Fuel costs, rail rate increases significantly affect operating ratio: report

Image courtesy of Canadian Pacific

While operational efficiencies get the credit for a freight railroad’s improved operating ratio, other factors, such as changes in fuel prices and increases in freight rates, play significant roles according to a research paper by a law firm representing shippers in Canada.

Canadian National (NYSE: CNI) and Canadian Pacific (NYSE: CP) “have become more efficient in recent years, but we urge caution when considering operating ratio improvements as evidence of efficiency gains,” concluded the paper “Operating Ratio as a Measure of Railway Operating Efficiency” by law firm McMillan. McMillian presented the research paper at the annual Canadian Transportation Research Forum in Vancouver in May, and the law firm will release a bulletin about the report this week.

The paper continued, “Railway freight rate increases and fluctuations in fuel prices may have significant impacts on operating ratio, much of which represents serendipity or the exercise of market power.”

Author and attorney Ryan Gallagher said the paper grew out of a variety of research that the law firm performed for clients over the years. The team studied the factors contributing to CP’s calculation of its annual operating ratio from 2012 to 2016. Operating ratio, which can be a way to gauge the financial health of a company, is calculated by dividing operating expenses by revenues. 


While operational efficiencies brought about by precision scheduled railroading take much of the credit for lowering operating ratios, the decrease in CP’s operating ratio from 83.3 percent for fiscal year 2012 to 58.6 percent by 2016 is also the result of other factors, according to the paper. In that same time period, as operating expenses per revenue ton mile (RTM) fell approximately 24 percent, fuel prices dropped from roughly $3.75 per gallon to under $2 per gallon. But CP largely retained the fuel surcharge and also benefited from improvements to its locomotives’ fuel consumption, according to the paper.

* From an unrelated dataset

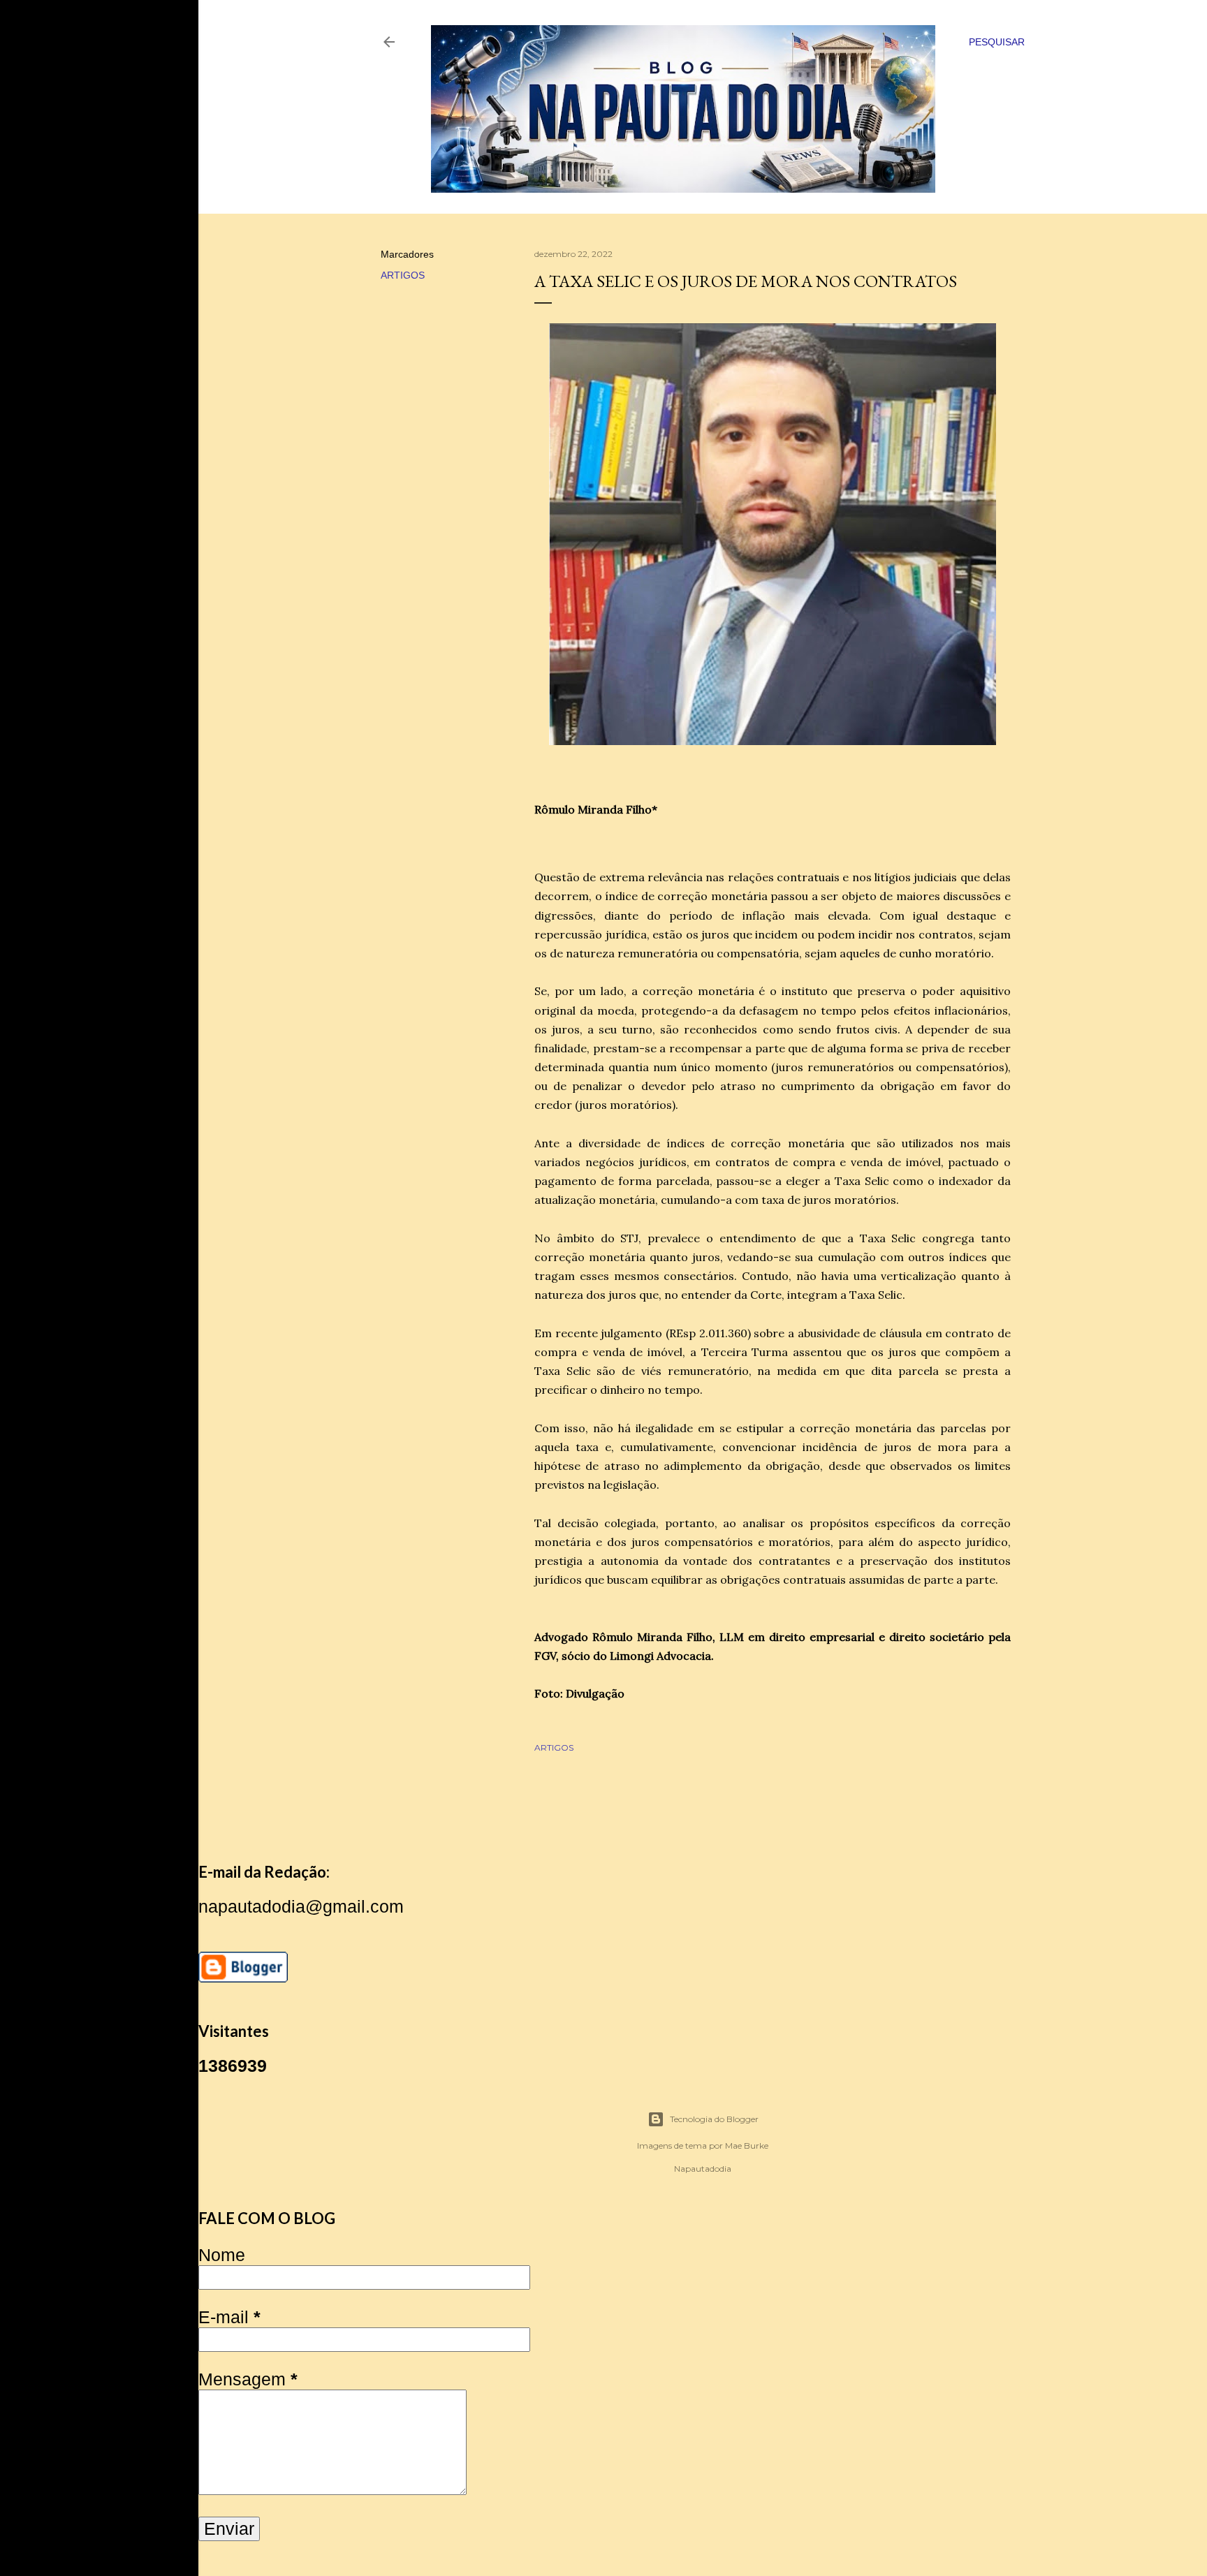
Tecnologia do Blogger (714, 2119)
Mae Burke (746, 2145)
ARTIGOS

The research also stated CP had increased its average freight revenue by RTM by approximately 8.5 percent between 2012 and 2016, while fuel expenses fell and the fuel surcharge remained largely intact.

“While increasing revenue per RTM contributes to a reduction in CP’s operating ratio, those revenue increases result primarily from CP exercising its market power, as opposed to increased operating efficiency,” the paper said. 

CP declined to comment on the report. The railway will release its second quarter earnings on July 16.


The paper was an academic exercise, Gallagher said.

“Operating ratio consists of a whole bunch of components, and people need to be mindful of that,” Gallagher said.

The paper was presented as part of the Forum’s session on railway economics. Other session presentations that day included “Comparing Two Competing Models to Measure Annual Productivity Growth Rates in the Canadian Railway Industry” by Canadian Transportation Agency senior economist Hakan Andic and “Observations on Rail Costing in Canada” by Mike Tretheway, Jody Kositsky and Robert Andriulaitis of consulting firm InterVISTAS.